(Stored items)
+ + + +

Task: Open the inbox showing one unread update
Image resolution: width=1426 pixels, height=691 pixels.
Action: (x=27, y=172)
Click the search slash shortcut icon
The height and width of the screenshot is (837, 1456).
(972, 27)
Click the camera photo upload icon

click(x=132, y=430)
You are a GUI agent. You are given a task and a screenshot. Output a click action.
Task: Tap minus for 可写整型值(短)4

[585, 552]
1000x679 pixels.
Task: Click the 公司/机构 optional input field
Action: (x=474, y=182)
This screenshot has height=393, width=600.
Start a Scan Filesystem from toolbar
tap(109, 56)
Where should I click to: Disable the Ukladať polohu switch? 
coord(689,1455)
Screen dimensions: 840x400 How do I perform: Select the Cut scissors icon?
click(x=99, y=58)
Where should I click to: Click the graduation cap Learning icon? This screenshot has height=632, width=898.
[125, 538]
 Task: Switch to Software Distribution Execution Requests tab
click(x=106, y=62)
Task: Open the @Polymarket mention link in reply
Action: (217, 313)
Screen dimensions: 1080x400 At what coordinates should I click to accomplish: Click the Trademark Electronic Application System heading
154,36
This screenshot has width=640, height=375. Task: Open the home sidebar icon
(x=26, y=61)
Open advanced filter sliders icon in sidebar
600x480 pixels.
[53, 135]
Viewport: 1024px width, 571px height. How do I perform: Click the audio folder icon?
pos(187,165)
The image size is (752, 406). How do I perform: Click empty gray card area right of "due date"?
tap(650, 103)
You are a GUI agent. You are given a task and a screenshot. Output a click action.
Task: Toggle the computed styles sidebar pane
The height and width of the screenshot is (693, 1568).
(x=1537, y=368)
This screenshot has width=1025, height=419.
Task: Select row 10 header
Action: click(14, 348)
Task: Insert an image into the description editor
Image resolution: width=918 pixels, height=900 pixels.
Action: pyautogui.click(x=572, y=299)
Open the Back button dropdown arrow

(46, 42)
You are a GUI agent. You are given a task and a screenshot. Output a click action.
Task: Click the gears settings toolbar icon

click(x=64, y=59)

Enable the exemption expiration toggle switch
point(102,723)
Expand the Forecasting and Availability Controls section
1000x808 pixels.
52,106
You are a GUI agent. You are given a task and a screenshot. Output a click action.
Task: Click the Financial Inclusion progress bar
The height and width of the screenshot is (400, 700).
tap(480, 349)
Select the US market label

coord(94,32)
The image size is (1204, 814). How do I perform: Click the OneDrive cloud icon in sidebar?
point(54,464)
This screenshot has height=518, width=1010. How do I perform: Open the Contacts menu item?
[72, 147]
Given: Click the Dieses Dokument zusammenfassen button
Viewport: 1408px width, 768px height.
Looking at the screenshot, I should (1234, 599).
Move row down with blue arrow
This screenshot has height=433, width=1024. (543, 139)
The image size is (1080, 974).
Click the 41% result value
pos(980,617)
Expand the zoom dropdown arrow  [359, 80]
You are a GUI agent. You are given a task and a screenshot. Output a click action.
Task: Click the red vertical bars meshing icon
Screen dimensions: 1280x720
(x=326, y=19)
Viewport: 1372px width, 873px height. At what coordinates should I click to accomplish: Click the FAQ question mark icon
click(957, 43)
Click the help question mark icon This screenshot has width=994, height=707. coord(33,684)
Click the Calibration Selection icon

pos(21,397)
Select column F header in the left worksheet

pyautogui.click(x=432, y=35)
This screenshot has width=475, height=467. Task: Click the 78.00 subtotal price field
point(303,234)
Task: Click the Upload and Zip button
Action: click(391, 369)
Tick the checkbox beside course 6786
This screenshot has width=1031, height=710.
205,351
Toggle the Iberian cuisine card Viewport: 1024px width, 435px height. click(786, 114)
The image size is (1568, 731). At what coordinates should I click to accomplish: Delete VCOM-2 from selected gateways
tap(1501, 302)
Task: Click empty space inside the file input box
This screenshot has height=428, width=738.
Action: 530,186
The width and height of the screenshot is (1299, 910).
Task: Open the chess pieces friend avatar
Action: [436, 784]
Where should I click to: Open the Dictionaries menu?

+ + + +

▶ _Your assignment_: For this exercise, output the records in full, exactly.

▶ _The completed task_:
Task: Open the inbox showing one unread update
Image resolution: width=1426 pixels, height=691 pixels.
Action: (x=27, y=172)
Click the search slash shortcut icon
The height and width of the screenshot is (837, 1456).
(972, 27)
Click the camera photo upload icon

click(x=132, y=430)
You are a GUI agent. You are given a task and a screenshot. Output a click action.
Task: Tap minus for 可写整型值(短)4

[585, 552]
1000x679 pixels.
Task: Click the 公司/机构 optional input field
Action: (x=474, y=182)
This screenshot has height=393, width=600.
Start a Scan Filesystem from toolbar
tap(109, 56)
Where should I click to: Disable the Ukladať polohu switch? 
coord(689,1455)
Screen dimensions: 840x400 How do I perform: Select the Cut scissors icon?
click(x=99, y=58)
Where should I click to: Click the graduation cap Learning icon? This screenshot has height=632, width=898.
[125, 538]
 Task: Switch to Software Distribution Execution Requests tab
click(x=106, y=62)
Task: Open the @Polymarket mention link in reply
Action: (217, 313)
Screen dimensions: 1080x400 At what coordinates should I click to accomplish: Click the Trademark Electronic Application System heading
154,36
This screenshot has width=640, height=375. Task: Open the home sidebar icon
(x=26, y=61)
Open advanced filter sliders icon in sidebar
600x480 pixels.
[53, 135]
Viewport: 1024px width, 571px height. How do I perform: Click the audio folder icon?
pos(187,165)
The image size is (752, 406). How do I perform: Click empty gray card area right of "due date"?
tap(650, 103)
You are a GUI agent. You are given a task and a screenshot. Output a click action.
Task: Toggle the computed styles sidebar pane
The height and width of the screenshot is (693, 1568).
(x=1537, y=368)
This screenshot has width=1025, height=419.
Task: Select row 10 header
Action: click(14, 348)
Task: Insert an image into the description editor
Image resolution: width=918 pixels, height=900 pixels.
Action: pyautogui.click(x=572, y=299)
Open the Back button dropdown arrow

(46, 42)
You are a GUI agent. You are given a task and a screenshot. Output a click action.
Task: Click the gears settings toolbar icon

click(x=64, y=59)

Enable the exemption expiration toggle switch
point(102,723)
Expand the Forecasting and Availability Controls section
1000x808 pixels.
52,106
You are a GUI agent. You are given a task and a screenshot. Output a click action.
Task: Click the Financial Inclusion progress bar
The height and width of the screenshot is (400, 700).
tap(480, 349)
Select the US market label

coord(94,32)
The image size is (1204, 814). How do I perform: Click the OneDrive cloud icon in sidebar?
point(54,464)
This screenshot has height=518, width=1010. How do I perform: Open the Contacts menu item?
[72, 147]
Given: Click the Dieses Dokument zusammenfassen button
Viewport: 1408px width, 768px height.
Looking at the screenshot, I should (1234, 599).
Move row down with blue arrow
This screenshot has height=433, width=1024. (543, 139)
The image size is (1080, 974).
Click the 41% result value
pos(980,617)
Expand the zoom dropdown arrow  [359, 80]
You are a GUI agent. You are given a task and a screenshot. Output a click action.
Task: Click the red vertical bars meshing icon
Screen dimensions: 1280x720
(x=326, y=19)
Viewport: 1372px width, 873px height. At what coordinates should I click to accomplish: Click the FAQ question mark icon
click(957, 43)
Click the help question mark icon This screenshot has width=994, height=707. coord(33,684)
Click the Calibration Selection icon

pos(21,397)
Select column F header in the left worksheet

pyautogui.click(x=432, y=35)
This screenshot has width=475, height=467. Task: Click the 78.00 subtotal price field
point(303,234)
Task: Click the Upload and Zip button
Action: click(391, 369)
Tick the checkbox beside course 6786
This screenshot has width=1031, height=710.
205,351
Toggle the Iberian cuisine card Viewport: 1024px width, 435px height. click(786, 114)
The image size is (1568, 731). At what coordinates should I click to accomplish: Delete VCOM-2 from selected gateways
tap(1501, 302)
Task: Click empty space inside the file input box
This screenshot has height=428, width=738.
Action: 530,186
The width and height of the screenshot is (1299, 910).
Task: Open the chess pieces friend avatar
Action: [436, 784]
Where should I click to: Open the Dictionaries menu?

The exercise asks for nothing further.